We watched the 1986 Nora Ephron film "Heartburn" tonight. The best thing you can say about it is that if you're ever on Pointless and are asked for films featuring Jack Nicholson, Meryl Streep and (definitely) Kevin Spacey, this will be a good shot at a pointless answer. Ephron was clearly a great writer and a witty person, but this autobiographical examination of a marriage with an unfaithful husband is unengaging and languorous and a signal lesson to any writer that whilst real life can be a great inspiration, if you're too close to something you can't always show the full picture. I didn't care about or like any of the characters and it seemed to judder from scene to scene with little purpose or clarity. There was a massively long section where Jack and Meryl tried to come up with songs about babies (or that just included the word baby). Perhaps it was meant to be charming and funny (and perhaps it was when it happened to Nora and her husband in real life), but it was just odd. It became funny because it went on for so long, especially after in the first fifteen minutes the film had jumped from the couple meeting, dating, sleeping together and getting married. I actually wondered if the rest of the film might be the couple just badly remembering and singing songs involving the word baby. I would have quite liked that. I might try and write a film that is just that. Start off by giving the impression that there's going to be a story and then it's just two people trying to remember songs for 90 minutes. Ultimately it felt like a half-arsed attempt at creating a Woody Allen film (with many of the actors he uses), but they'd forgotten to put any jokes in and you had no sympathy for any of the characters (so like most of the later Woody Allen films). Ah well, you probably weren't going to watch it anyway.
And then we watched Dan Snow trying to discover the Rome's Lost Empire with an archaeologist (Sarah Parcak) who excitingly used satellite images to discover ancient sites. I think the history and the futuristic scientific techniques might have made this documentary interesting enough, but the BBC decided to make it appear like a cross between Torchwood and the Da Vinci code, with people walking around in long coats and using big touchscreen wall mounted computers (I suspect they were just TVs with a video running and touching the screen was for show) and having them working in spookily lit rooms with wind machines making curtains billow in the distance.
At the start Snow went to America to meet Parcak and asks her if she will come with him to discover the Roman Empire, as if this wasn't soemthing that was obviously preplanned and established.
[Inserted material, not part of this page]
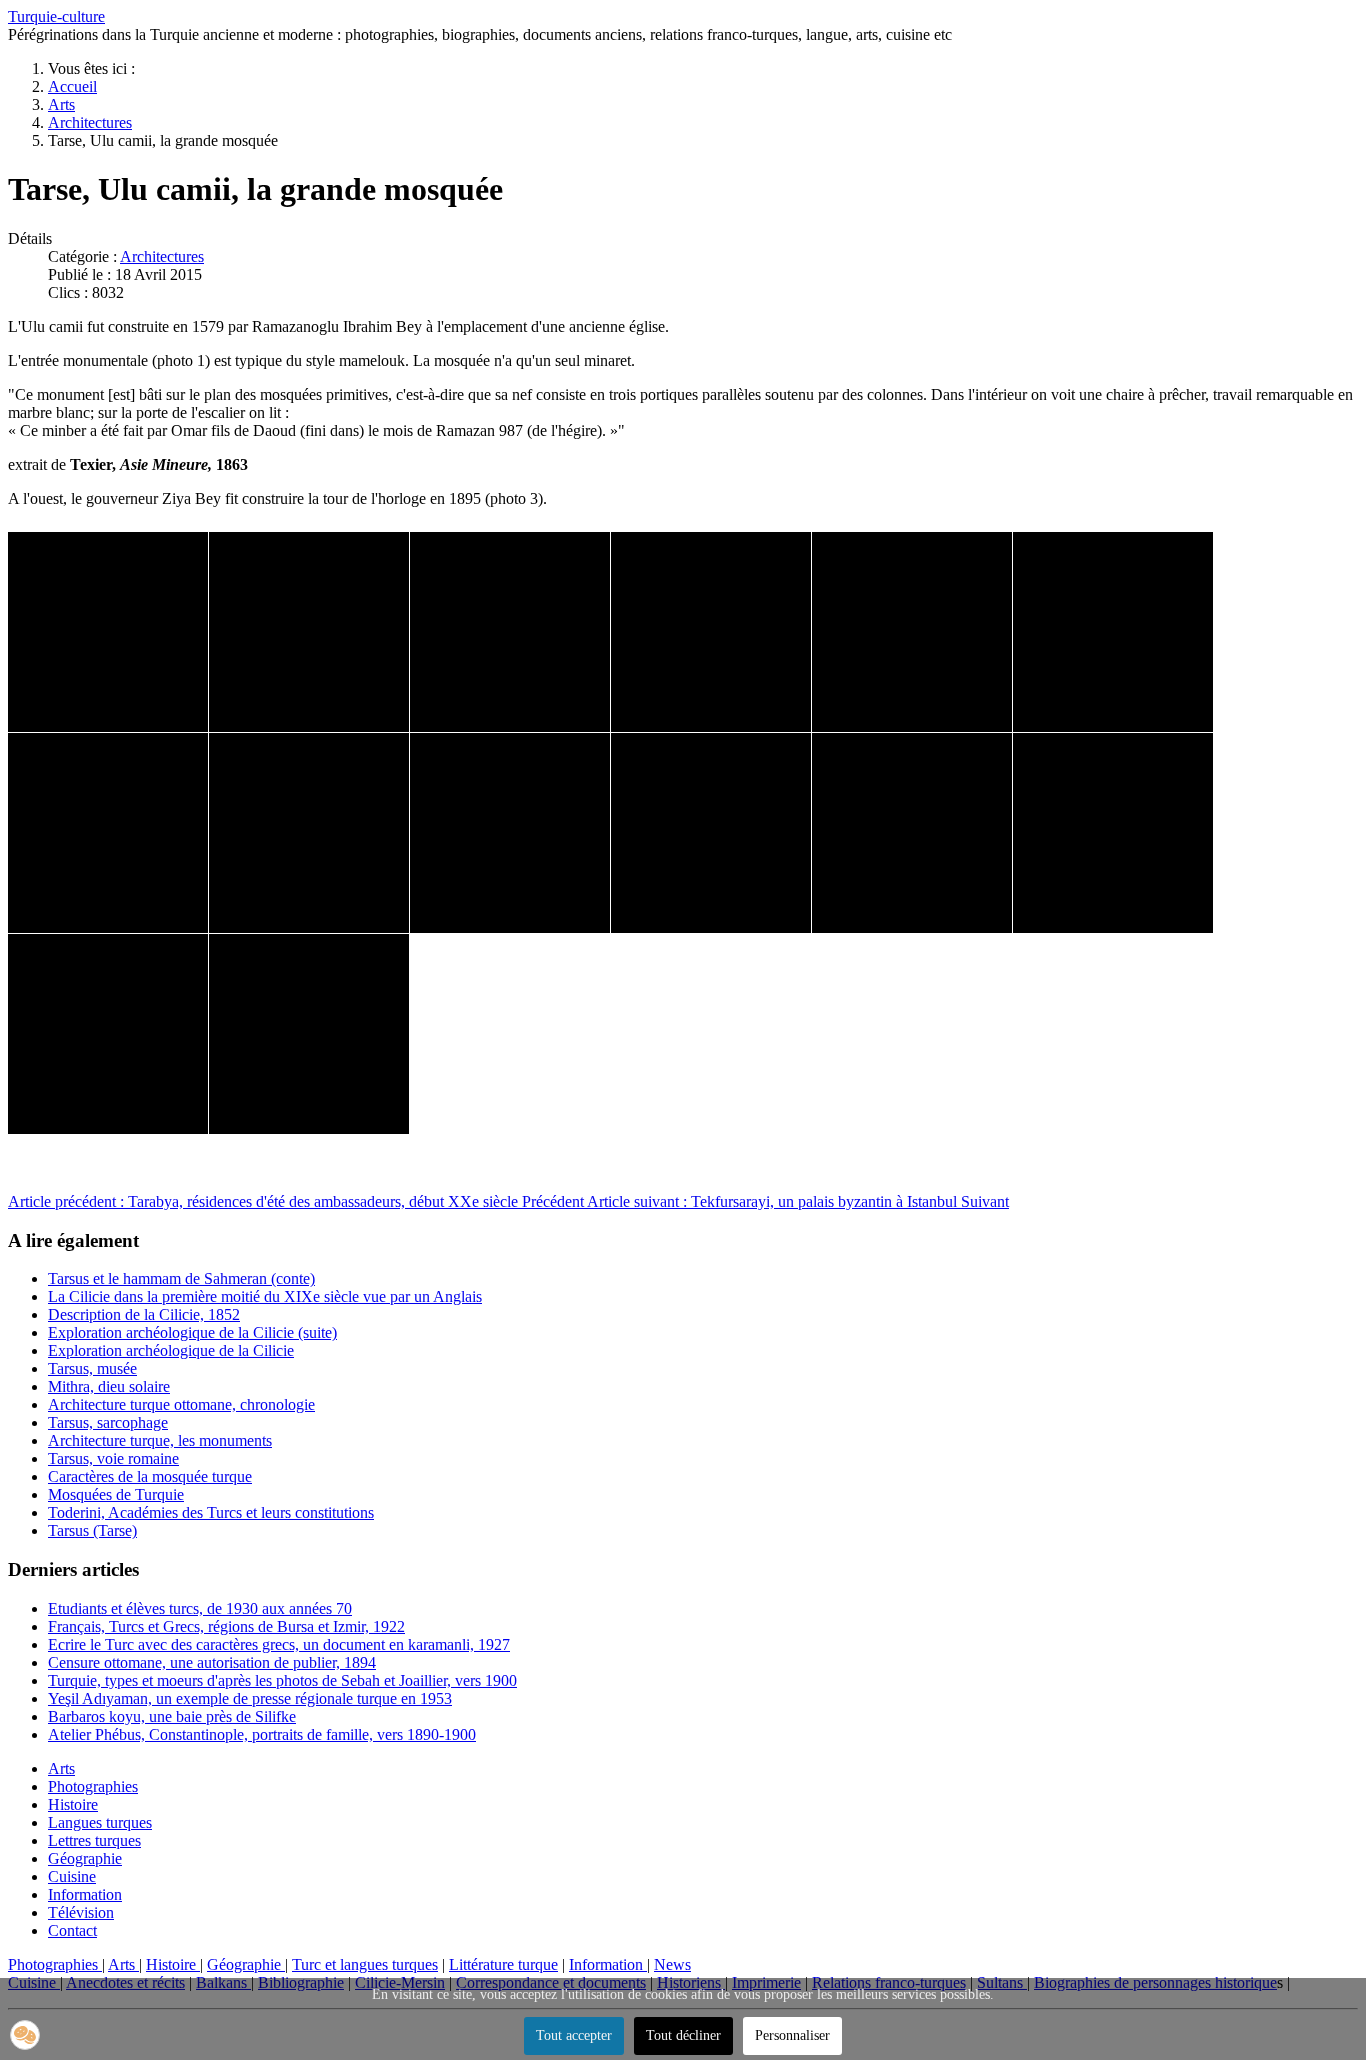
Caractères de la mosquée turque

Again I thought it might have been a better documentary if she'd said, "Oh, no, sorry. I've got some stuff on." And he'd said, "Oh right, shit. Well that's the end of the show then. Thanks for watching."
I am all for making history accessible and trying to make nerds and academics look sexy (mainly because that is unnecessary and impossible, so it's funny to see someone making the attempt), but this all jarred a bit with me. Using satellites to find archaeology was an exciting enough idea for me. I am looking forward to the time that satellites will actually be able to view the past (it's got to be possible - if we can send them far enough into space at over the speed of light and have really sophisticated long range cameras and we can get them to transmit back their signals faster than the speed of light - get to work scientists you can have that idea for free), but this will have to do for the moment. And there's no need to lie and say that the lighthouse at Portus is one of the lost wonders of the world (that's the Lighthouse at Alexandria surely?)
I am not saying that all documentaries have to be presented by fusty and dry academics, nor that they should not be entertaining and it's great to see a subject like this on (more or less) prime time TV and up against the X Factor. But you don't have to compete against the X Factor on its own stupid terms. The BBC does fantastic work with keeping stuff entertaining and educational without pandering to a demographic that they're never going to attract (Mary Beard is a fine example of this). This whole thing seemed to be an expensive way of saying, "Fuck you Time Team, with your weirdy beardy men, grubbing around in soil - we've got sexy people in fucking space!"
I like Dan Snow and I liked Sarah Parcek and her work. I could have done without the billowing curtain in the expensively lit science lab hub.
But there's a good chance I am just jealous that Dan Snow is so tall and sexy and wish that the BBC would employ more tiny, fat, hairy hobbit men to talk about history!